All database models are defined here.

File¶

DB Table containing name and specs (md5sum, etc.).

Storage Element¶

DB Table containing name, address of the storage location, transfer protocol it prefers and information about disk usage. * Examples of storage element: * CHIME, CANFAR, CEDAR, BELUGA

File Replica¶

DB Table that maps physical copies of files on a storage element. For each file there will be a replica on the storage elements where the file physically is.It contains information about file path on the storage element, replication, deletion and aggregation state, priority and protocols.

Dataset¶

DB Table. A collection of files or other datasets. It is used to encapsulate files and datasets for different purposes. Datasets are also where we apply replication, deletion and aggregation policies.

Hierarchy¶

Files can belong to a dataset.
Datasets can belong to other datasets.
Files → dataset X→ dataset A → dataset Z …
This allows you to have things like:
Intensity files belong to an event X.
Event X belongs to ClassifiedFRBs, Catalog1 and Catalog2.

Replication Policy¶

Policy for replication of files belonging to a dataset.
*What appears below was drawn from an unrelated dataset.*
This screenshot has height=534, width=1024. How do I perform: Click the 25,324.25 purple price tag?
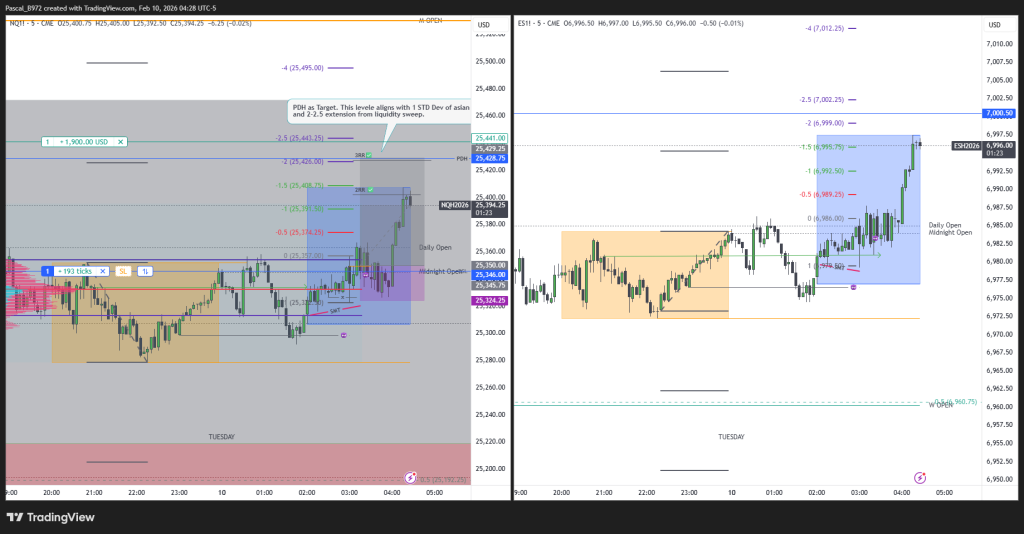click(x=490, y=300)
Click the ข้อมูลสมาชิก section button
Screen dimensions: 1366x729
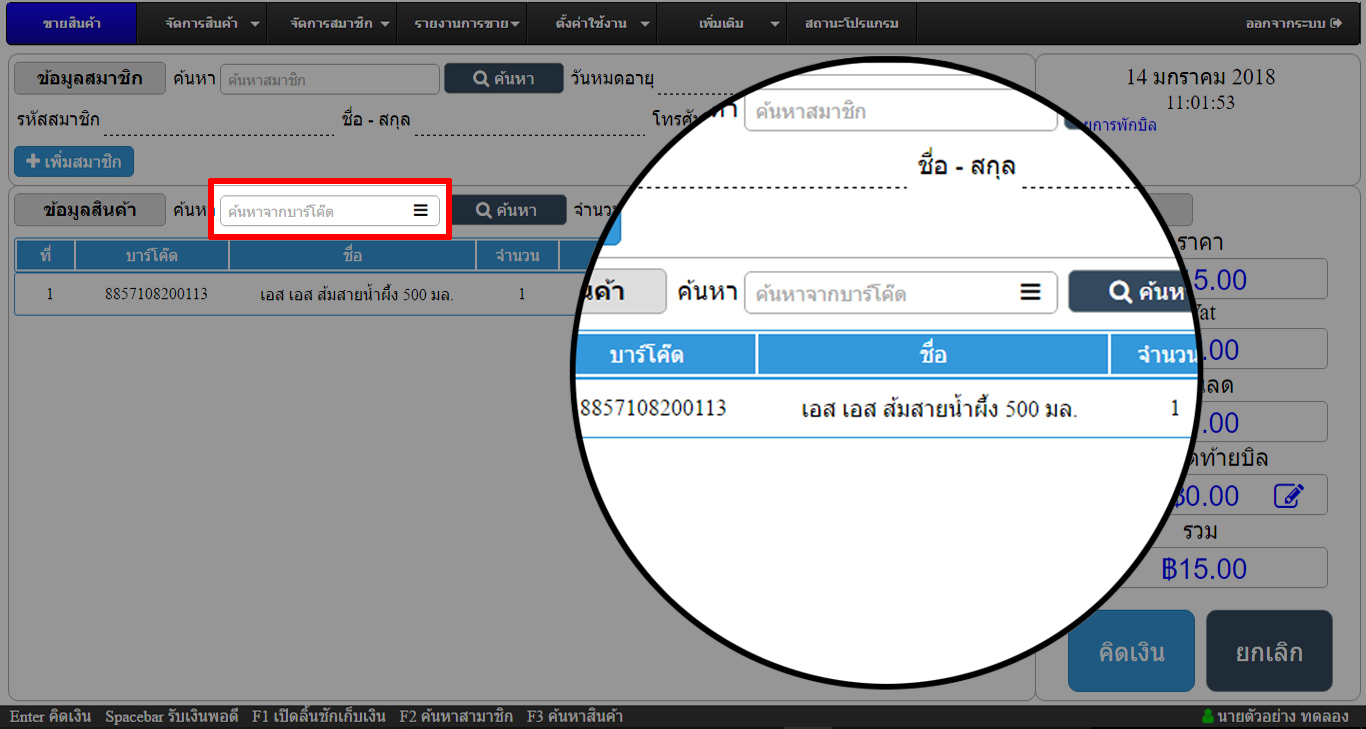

This policy is added to a dataset when it is created.
Num replicas, preferred_storage_elemenets, priority.
When new files are attached to a dataset, the policy is translated to the file and file replica tables as appropriate properties.
When a dataset is attached to another dataset with a different set of policies, we take the least destructive action on the file replicas.
Replicate sooner of the two policies.
Default Policy only for Core datasets (for derived datasets, an explicit policy needs to be provided):
Replication: num replicas 1, replication_priority low, preferred_storage_site CHIME.

Deletion Policy¶

Policy for deletion of file replicas belonging to a dataset on storage elements. This policy is added to a dataset when it is created. For each storage element we require:
delete_after_days, priority.
- Eg. {“CHIME”: {“delete_after_days”: 10, “priority”: “HIGH”}, “CANFAR”: {“delete_after_days”: None, “priority”: low}}
When new files are attached to a dataset, the policy is translated to the file and file replica tables as appropriate properties.
When a dataset is attached to another dataset with a different set of policies, we take the least destructive action on the file replicas.
Delete on a later date of the two policies.
Default Policy only core dataset (for derived datasets, an explicit policy needs to be provided):
Deletion: {“Field Site”: {“delete_after_days”: 90, “priority”: “LOW”}}.

Transformation¶

Replication, Deletion, or Aggregation: basically a core unit of work that is done by DataTrail.

Datatrail Server¶

This is the server that talks to DataTrail’s Postgres database. It has the following main components: * REST Server: where clients can register files, policies etc. and where status about transformations are updated. This is horizontally scalable. * Policy Evaluator: (defined below) * Stager daemons (defined below) * Federator daemons (defined below)

This is the brains of the data management system. All the logic is decided here on which transformation to take on which storage element. This is centralized at CHIME.